Take everything from the start of the records down to the line containing "point(531,92)" and change "screenshot" to "image", keeping all else the same. Return only those lines.

(Text and item location entries)
..........
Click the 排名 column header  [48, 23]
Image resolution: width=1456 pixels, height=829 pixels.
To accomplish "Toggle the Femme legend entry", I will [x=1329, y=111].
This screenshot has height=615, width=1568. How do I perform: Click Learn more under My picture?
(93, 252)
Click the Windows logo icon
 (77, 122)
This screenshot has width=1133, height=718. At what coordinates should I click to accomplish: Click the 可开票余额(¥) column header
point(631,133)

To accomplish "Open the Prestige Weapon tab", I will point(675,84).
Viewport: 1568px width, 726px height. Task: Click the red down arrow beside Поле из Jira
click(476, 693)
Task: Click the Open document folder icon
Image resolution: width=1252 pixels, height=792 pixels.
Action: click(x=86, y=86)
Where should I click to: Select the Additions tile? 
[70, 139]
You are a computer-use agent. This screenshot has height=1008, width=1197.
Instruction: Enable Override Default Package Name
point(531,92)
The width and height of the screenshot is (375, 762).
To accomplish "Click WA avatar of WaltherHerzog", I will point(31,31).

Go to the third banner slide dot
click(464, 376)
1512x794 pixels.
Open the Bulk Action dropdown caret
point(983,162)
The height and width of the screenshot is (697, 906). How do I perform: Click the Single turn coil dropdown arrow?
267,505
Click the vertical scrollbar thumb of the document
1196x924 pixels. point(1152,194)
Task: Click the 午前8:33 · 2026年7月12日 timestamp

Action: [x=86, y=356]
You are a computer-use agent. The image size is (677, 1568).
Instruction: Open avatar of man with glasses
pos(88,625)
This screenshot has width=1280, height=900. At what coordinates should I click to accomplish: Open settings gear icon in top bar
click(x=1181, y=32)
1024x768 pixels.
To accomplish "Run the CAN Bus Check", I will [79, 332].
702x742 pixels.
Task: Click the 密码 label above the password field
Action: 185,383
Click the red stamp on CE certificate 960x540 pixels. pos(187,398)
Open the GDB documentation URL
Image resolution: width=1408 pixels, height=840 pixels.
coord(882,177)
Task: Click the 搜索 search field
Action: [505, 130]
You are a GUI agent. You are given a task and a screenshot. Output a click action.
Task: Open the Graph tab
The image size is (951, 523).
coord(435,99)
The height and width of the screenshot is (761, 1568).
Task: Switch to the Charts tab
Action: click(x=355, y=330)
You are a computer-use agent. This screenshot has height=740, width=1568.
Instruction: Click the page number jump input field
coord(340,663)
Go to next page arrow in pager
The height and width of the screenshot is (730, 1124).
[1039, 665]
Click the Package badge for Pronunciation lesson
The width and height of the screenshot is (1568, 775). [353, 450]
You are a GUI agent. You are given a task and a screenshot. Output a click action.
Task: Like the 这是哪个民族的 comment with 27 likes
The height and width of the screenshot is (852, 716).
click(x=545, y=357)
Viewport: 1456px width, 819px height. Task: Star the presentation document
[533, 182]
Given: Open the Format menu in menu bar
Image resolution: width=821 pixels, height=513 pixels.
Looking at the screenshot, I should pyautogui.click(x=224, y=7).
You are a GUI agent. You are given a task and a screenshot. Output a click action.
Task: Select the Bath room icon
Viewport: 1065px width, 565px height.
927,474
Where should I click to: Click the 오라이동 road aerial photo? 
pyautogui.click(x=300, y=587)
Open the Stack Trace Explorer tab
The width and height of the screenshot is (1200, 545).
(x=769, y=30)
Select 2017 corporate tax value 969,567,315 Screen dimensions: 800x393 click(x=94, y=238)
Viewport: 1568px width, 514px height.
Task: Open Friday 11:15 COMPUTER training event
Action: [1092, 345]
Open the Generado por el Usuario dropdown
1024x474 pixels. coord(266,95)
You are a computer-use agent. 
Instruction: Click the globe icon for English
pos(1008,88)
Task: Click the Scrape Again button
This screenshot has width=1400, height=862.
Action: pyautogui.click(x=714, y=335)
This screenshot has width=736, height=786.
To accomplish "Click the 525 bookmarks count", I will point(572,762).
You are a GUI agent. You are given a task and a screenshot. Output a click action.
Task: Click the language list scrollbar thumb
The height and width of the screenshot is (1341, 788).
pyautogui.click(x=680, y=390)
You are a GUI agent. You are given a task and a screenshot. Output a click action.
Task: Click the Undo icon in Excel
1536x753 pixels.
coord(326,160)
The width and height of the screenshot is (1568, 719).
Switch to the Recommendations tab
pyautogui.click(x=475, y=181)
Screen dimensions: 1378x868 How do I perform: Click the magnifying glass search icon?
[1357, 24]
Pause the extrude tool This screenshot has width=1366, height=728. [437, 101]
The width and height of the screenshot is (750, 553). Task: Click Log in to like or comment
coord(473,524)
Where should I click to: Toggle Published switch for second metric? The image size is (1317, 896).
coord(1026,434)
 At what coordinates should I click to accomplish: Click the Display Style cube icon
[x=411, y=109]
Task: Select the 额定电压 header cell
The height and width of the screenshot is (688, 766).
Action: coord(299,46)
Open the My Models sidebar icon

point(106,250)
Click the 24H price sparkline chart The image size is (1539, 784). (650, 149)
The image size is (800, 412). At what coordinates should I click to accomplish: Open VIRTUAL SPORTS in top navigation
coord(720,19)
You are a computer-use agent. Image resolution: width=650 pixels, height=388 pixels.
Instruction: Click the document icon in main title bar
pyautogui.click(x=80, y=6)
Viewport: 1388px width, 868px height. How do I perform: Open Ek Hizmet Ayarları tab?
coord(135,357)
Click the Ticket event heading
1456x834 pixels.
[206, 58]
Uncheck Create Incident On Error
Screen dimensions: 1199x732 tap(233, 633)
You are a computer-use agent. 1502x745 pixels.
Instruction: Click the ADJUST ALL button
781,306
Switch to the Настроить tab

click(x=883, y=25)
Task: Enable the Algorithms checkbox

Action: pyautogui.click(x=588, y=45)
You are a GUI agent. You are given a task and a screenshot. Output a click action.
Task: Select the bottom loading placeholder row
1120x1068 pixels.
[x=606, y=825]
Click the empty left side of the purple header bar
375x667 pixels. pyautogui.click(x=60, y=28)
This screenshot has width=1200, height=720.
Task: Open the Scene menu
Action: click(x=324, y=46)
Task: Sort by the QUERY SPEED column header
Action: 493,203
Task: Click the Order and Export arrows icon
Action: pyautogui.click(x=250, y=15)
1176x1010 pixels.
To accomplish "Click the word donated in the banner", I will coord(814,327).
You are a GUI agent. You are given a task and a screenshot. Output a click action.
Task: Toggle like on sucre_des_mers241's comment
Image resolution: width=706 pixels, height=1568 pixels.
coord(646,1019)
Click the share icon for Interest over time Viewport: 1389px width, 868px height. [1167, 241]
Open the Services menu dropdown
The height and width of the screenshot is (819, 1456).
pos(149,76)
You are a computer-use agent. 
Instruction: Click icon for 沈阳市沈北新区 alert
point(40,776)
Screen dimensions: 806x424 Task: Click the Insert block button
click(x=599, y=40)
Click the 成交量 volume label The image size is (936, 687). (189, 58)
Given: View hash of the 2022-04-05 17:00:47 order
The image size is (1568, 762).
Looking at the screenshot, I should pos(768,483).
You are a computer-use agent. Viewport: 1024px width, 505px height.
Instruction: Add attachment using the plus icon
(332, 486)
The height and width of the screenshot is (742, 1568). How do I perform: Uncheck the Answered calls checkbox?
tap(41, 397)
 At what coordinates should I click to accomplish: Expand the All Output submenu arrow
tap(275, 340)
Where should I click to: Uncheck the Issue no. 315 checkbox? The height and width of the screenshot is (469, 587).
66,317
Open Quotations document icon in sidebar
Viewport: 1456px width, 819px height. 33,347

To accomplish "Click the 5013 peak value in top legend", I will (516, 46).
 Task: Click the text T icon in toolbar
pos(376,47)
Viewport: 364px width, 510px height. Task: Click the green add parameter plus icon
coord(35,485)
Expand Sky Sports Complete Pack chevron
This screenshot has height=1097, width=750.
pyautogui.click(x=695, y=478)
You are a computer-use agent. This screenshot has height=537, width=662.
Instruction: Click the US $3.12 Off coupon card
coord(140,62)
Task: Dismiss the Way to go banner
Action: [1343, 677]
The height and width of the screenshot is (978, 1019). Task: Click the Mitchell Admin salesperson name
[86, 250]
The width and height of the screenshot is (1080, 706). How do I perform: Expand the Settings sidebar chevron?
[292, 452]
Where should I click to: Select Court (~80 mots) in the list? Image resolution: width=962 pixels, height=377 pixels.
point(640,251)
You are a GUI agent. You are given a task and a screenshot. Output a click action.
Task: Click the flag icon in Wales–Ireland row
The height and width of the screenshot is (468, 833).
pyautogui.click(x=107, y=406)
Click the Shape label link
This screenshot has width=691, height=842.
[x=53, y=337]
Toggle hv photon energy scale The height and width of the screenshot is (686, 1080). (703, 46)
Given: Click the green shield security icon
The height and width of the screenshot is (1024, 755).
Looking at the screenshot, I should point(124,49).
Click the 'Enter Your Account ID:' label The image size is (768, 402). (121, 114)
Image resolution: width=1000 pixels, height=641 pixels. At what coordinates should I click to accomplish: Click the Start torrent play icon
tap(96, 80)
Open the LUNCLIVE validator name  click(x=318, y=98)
..........
EXERCISE SOLUTION:
Click the 排名 column header  [48, 23]
Image resolution: width=1456 pixels, height=829 pixels.
To accomplish "Toggle the Femme legend entry", I will [x=1329, y=111].
This image has height=615, width=1568. How do I perform: Click Learn more under My picture?
(93, 252)
Click the Windows logo icon
 (77, 122)
This image has width=1133, height=718. At what coordinates should I click to accomplish: Click the 可开票余额(¥) column header
point(631,133)

To accomplish "Open the Prestige Weapon tab", I will point(675,84).
Viewport: 1568px width, 726px height. Task: Click the red down arrow beside Поле из Jira
click(476, 693)
Task: Click the Open document folder icon
Image resolution: width=1252 pixels, height=792 pixels.
Action: click(x=86, y=86)
Where should I click to: Select the Additions tile? 
[70, 139]
You are a computer-use agent. This image has height=1008, width=1197.
Instruction: Enable Override Default Package Name
point(531,92)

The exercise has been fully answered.